» **EXERCISE DESCRIPTION**
Go to the line containing "Taylor's Ruby Select 19% 0.75 (1320, 1012)" in the records below and print it and every following line exactly, on through the line containing "[In den Warenkorb] (767, 1220)", then stop.

» **ENTRIES SHOWN**
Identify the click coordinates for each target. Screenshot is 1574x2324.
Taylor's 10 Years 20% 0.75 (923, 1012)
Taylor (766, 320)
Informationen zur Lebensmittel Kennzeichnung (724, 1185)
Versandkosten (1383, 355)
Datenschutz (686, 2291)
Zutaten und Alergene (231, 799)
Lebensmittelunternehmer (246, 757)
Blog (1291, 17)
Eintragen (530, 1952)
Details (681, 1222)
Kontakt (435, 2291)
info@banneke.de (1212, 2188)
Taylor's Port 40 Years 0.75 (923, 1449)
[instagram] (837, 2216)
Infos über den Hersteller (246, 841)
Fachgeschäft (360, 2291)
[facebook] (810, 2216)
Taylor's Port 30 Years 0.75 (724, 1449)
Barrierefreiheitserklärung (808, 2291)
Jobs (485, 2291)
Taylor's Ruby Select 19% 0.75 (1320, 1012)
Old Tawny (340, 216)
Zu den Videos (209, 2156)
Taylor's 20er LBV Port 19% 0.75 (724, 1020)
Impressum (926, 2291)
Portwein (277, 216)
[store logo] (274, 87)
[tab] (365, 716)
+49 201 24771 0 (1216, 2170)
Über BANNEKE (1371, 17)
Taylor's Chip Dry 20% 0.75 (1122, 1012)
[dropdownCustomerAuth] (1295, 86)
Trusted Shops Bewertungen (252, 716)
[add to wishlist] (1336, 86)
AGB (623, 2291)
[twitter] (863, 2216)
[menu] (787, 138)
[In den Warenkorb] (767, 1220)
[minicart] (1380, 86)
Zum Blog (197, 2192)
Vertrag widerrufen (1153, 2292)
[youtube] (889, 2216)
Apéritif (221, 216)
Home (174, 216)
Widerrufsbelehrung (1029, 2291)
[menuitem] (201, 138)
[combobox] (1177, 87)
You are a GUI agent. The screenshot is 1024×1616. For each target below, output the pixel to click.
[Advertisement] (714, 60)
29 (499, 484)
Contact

» **TASK OUTPUT**
Taylor's Ruby Select 19% 0.75 (1320, 1012)
Old Tawny (340, 216)
Zu den Videos (209, 2156)
Taylor's 20er LBV Port 19% 0.75 (724, 1020)
Impressum (926, 2291)
Portwein (277, 216)
[store logo] (274, 87)
[tab] (365, 716)
+49 201 24771 0 (1216, 2170)
Über BANNEKE (1371, 17)
Taylor's Chip Dry 20% 0.75 (1122, 1012)
[dropdownCustomerAuth] (1295, 86)
Trusted Shops Bewertungen (252, 716)
[add to wishlist] (1336, 86)
AGB (623, 2291)
[twitter] (863, 2216)
[menu] (787, 138)
[In den Warenkorb] (767, 1220)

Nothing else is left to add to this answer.